- [Directions]
Reproduce the lines of the listing from the one containing "has width=2576, height=1344." through the last line of the listing, inclusive, character for character.

- [Material]
'''
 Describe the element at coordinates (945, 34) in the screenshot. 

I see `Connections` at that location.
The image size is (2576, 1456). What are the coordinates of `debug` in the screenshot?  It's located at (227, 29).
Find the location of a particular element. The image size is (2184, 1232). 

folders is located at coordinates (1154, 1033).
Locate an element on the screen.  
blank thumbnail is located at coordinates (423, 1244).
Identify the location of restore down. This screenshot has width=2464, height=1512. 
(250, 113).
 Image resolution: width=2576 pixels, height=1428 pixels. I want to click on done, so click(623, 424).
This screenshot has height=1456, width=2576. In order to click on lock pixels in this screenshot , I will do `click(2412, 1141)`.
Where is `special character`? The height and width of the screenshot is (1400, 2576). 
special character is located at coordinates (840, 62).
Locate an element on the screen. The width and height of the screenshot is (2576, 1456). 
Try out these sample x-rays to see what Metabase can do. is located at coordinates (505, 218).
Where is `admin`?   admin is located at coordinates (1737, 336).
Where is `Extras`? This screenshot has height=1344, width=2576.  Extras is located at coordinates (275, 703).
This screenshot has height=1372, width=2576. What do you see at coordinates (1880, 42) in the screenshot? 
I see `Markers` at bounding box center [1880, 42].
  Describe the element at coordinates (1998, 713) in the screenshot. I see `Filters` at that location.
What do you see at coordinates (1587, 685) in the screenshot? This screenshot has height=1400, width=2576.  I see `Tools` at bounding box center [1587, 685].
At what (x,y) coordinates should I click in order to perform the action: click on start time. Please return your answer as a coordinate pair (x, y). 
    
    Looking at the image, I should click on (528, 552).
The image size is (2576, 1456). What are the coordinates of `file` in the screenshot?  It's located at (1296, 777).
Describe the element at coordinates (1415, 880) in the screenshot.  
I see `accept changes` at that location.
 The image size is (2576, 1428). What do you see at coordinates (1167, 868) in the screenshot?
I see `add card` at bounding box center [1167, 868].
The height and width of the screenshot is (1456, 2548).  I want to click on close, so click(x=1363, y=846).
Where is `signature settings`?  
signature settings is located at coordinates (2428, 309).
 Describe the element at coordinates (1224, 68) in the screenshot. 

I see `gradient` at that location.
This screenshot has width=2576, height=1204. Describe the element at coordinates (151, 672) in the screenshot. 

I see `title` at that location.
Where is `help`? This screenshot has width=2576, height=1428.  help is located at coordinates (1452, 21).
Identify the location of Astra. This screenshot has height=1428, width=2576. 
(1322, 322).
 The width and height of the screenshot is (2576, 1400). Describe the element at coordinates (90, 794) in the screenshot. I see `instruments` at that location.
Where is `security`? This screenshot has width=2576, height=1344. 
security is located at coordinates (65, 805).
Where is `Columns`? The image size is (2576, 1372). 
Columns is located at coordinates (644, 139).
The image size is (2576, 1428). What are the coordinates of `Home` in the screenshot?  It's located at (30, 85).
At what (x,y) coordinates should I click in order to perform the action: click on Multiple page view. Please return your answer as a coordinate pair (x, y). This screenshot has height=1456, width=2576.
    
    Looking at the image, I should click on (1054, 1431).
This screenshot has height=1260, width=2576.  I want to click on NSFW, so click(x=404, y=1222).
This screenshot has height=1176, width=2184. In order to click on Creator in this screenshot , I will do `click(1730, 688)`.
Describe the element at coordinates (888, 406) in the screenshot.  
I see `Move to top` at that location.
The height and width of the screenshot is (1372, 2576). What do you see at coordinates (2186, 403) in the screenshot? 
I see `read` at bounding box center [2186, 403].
'''
- [Correct output]
Where is `security`? This screenshot has width=2576, height=1344. 
security is located at coordinates (65, 805).
Where is `Columns`? The image size is (2576, 1372). 
Columns is located at coordinates (644, 139).
The image size is (2576, 1428). What are the coordinates of `Home` in the screenshot?  It's located at (30, 85).
At what (x,y) coordinates should I click in order to perform the action: click on Multiple page view. Please return your answer as a coordinate pair (x, y). This screenshot has height=1456, width=2576.
    
    Looking at the image, I should click on (1054, 1431).
This screenshot has height=1260, width=2576.  I want to click on NSFW, so click(x=404, y=1222).
This screenshot has height=1176, width=2184. In order to click on Creator in this screenshot , I will do `click(1730, 688)`.
Describe the element at coordinates (888, 406) in the screenshot.  
I see `Move to top` at that location.
The height and width of the screenshot is (1372, 2576). What do you see at coordinates (2186, 403) in the screenshot? 
I see `read` at bounding box center [2186, 403].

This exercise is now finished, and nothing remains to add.